During this time something of a vague call to the Church appeared. It grew after I finished one year of adult education in a Great Books program offered by the University of Chicago, where discussions of Scripture inspired me to see the central place of the Bible in the history of thought. Elsewhere, I discovered Mortimer Adler and Marshall McLuhan. Learning that Adler was a late-life convert to Anglicanism and that McLuhan converted to Roman Catholicism long before “the media was the message” was deeply intriguing to me.

Then the first of my four girls was born. The question Where does this new life actually come from? led to the doors of local churches, yet the first places we knocked didn’t feel like home. We tried a couple of Lutheran churches, then a Roman Catholic parish (to investigate the Latin Mass). Later we tried a local Presbyterian congregation. Finally we found a Catholic Anglican parish that seemed like a fitting community in which a family might thrive. And so we have. My girls and my wife (a filmmaker) all feel perfectly at home. And I am now four semesters into graduate work in theology, discerning a call to the priesthood. Without doubt I was hungry and thirsty for righteousness, that “contemplative awareness” of the Christological truth of “one’s place in creation and one’s relation with God” (Thornton, Prayer, p. 56).

Before finding our parish, was I “spiritual but not religious”? Yes. And yet nothing of my journey from SBNR to Catholic Anglicanism felt like a leap or momentous change from that sensibility. Instead, it felt like a somewhat surprising, yet seamless and natural, next step. If there was a leap at any point it came later, in realizing how much there is to learn about Church vocabulary, and how little my wife and I knew before our formation began.

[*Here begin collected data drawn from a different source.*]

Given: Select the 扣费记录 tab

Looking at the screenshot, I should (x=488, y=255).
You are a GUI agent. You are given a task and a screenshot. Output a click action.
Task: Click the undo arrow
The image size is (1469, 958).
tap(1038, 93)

Yet, in another sense, we knew more than we thought we did, and perhaps this is true for many people. As our rector teaches, something of the “grammar” of English Catholic spirituality is imparted simply through one’s experience of life. To be sure, the Holy Spirit led us (back) to the Church. But the Spirit kept his identity secret till we were ready to bear it. Through beauty in works of art and literature and the landscape of Creation, in people’s lives, in farmers’ markets, the Spirit made himself known, challenging us to explore deceptively simple questions like Where does beauty come from? and Whom are we thanking when we feel thankful?

Among those who adopt — more or less articulately — SBNR as their identity, there already resides a seed of evangelization. To open oneself to the silent beauty of a flower in bloom is a step toward understanding the loving adoration of Christ in solemn liturgy. The silence, and the love, are the same.

The evangelical challenge is to show rather than tell, starting from the profound sacramentality of all things. A theology of creation is iconographic, and as Macquarrie writes, “to believe in creation is already to believe in the Church” (Principles of Christian Theology, p. 347). Both notions could bear refinement for purposes of evangelization. True thoughtfulness about our being in the world and about “all ye Green Things upon the Earth” might very well require a “Catholic imagination” that yearns for the ancient and renewing liturgies of holy Church, supplemented with the support and guidance of ecclesial community. As Thornton writes, “the taste of coffee, the smile of a child, the embrace of lovers, the smell of a cherry tree, the sound of music, or any such experience can be holy communion … a sharing in the sacred humanity” (Prayer, pp. 105-06). This is nothing less than the Christhood of all human experience — the world charged with the grandeur of God. Holy, holy, holy.